Edwin van Ankeren

Personal information
- Date of birth: 13 August 1968 (age 57)
- Place of birth: Amsterdam, Netherlands
- Position: Striker

Youth career
- SV Lelystad '67

Senior career*
- Years: Team / Apps / (Gls)
- 1985–1989: PEC Zwolle / 91 / (22)
- 1989–1991: Beveren / 52 / (19)
- 1991–1993: RWDM / 49 / (19)
- 1993–1994: PSV / 19 / (3)
- 1994–1996: Eendracht Aalst / 41 / (22)
- 1996–1999: Germinal Ekeren / 69 / (15)
- 1999–2000: Guingamp / 33 / (9)
- 2001: Viterbese / 1 / (0)
- 2001–2003: Odd Grenland / 56 / (24)
- 2004–2005: Tollnes / 2 / (1)
- 2005–2006: FC Omniworld / 17 / (2)
- Total:  / 430 / (136)

International career
- 1986: Netherlands U-18 / 1 / (0)

Managerial career
- 2004–2005: Tollnes (player/ass. coach)
- 2007–2016: Unicum
- 2012: Almere City (caretaker)

= Edwin van Ankeren =

Dutch footballer (born 1968)

Edwin van Ankeren (born 13 August 1968) is a Dutch retired footballer who played as a striker.

==Playing career==

===Club===
A journeyman striker, Van Ankeren has played professionally in his native Holland as well as in Italy, France and Norway. He was, however, most successful during his spells with different clubs in Belgium. He only had one season with Dutch club PSV, whom he left for Eendracht Aalst in 1994.

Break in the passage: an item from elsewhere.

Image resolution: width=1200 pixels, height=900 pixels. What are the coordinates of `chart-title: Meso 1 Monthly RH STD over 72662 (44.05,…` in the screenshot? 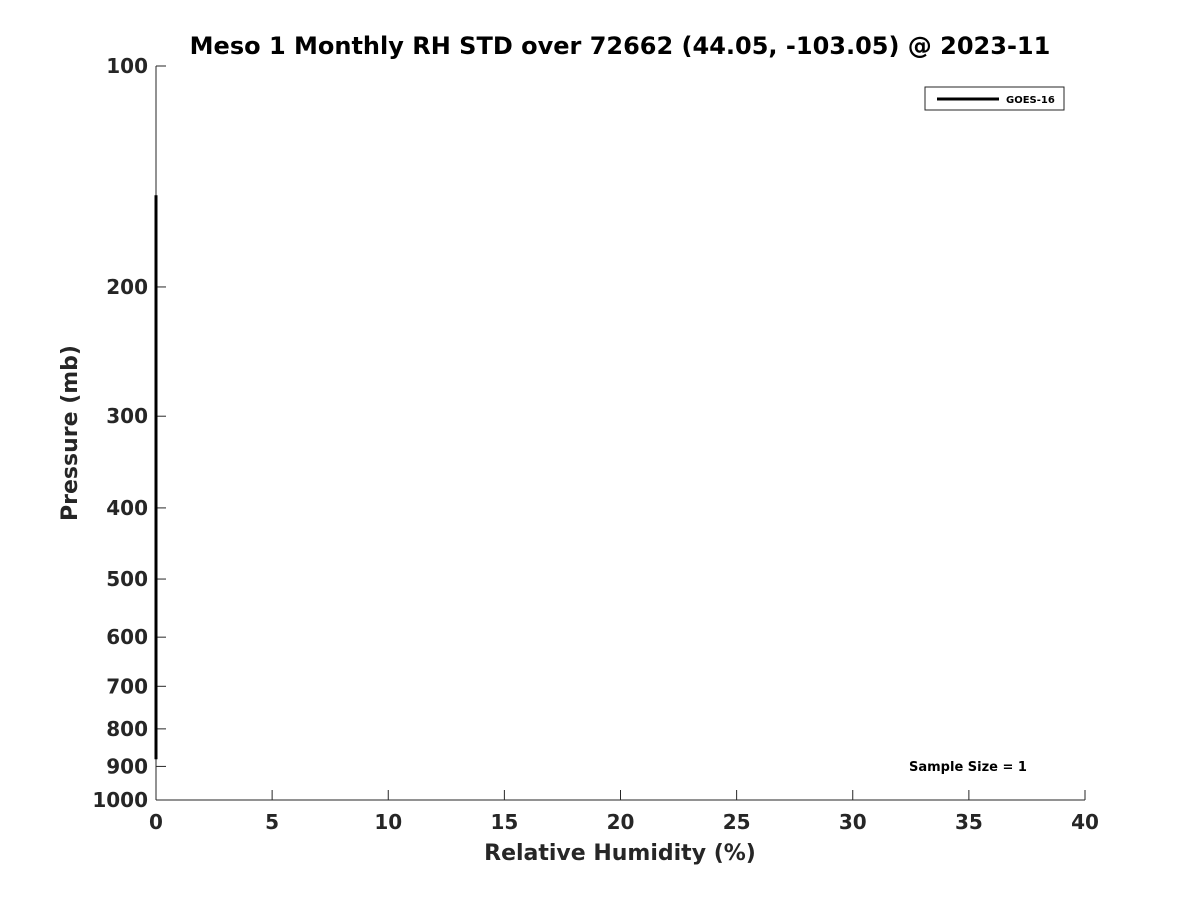 It's located at (620, 46).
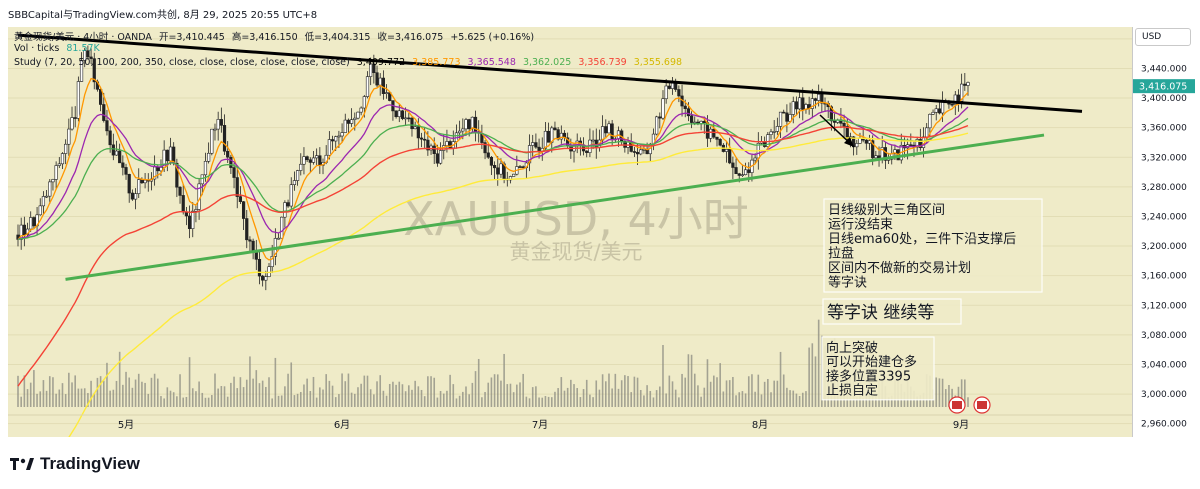  What do you see at coordinates (900, 268) in the screenshot?
I see `annotation-main-box-line: 区间内不做新的交易计划` at bounding box center [900, 268].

He left Italian side Viterbese in March 2001 after only seven weeks, claiming the club did not pay his wages. After spells in Norway, van Ankeren returned to Holland in 2005 to join newly formed professional club FC Omniworld.

===International===
Van Ankeren played once for the Netherlands U18 team, in a game against Sweden in 1986.

==Managerial career==
During his spell at Norwegian lower league side Tollnes BK, Van Ankeren already acted as player/assistant coach. In summer 2007, Van Ankeren started his career as full-time coach with Lelystad amateur side Unicum and shared his duties with Michel van Oostrum.

Van Ankeren was named caretaker manager of Almere City after the club disposed of Dick de Boer in September 2012.

==Personal life==
In November 2015 van Ankeren started a cleaning company in Lelystad.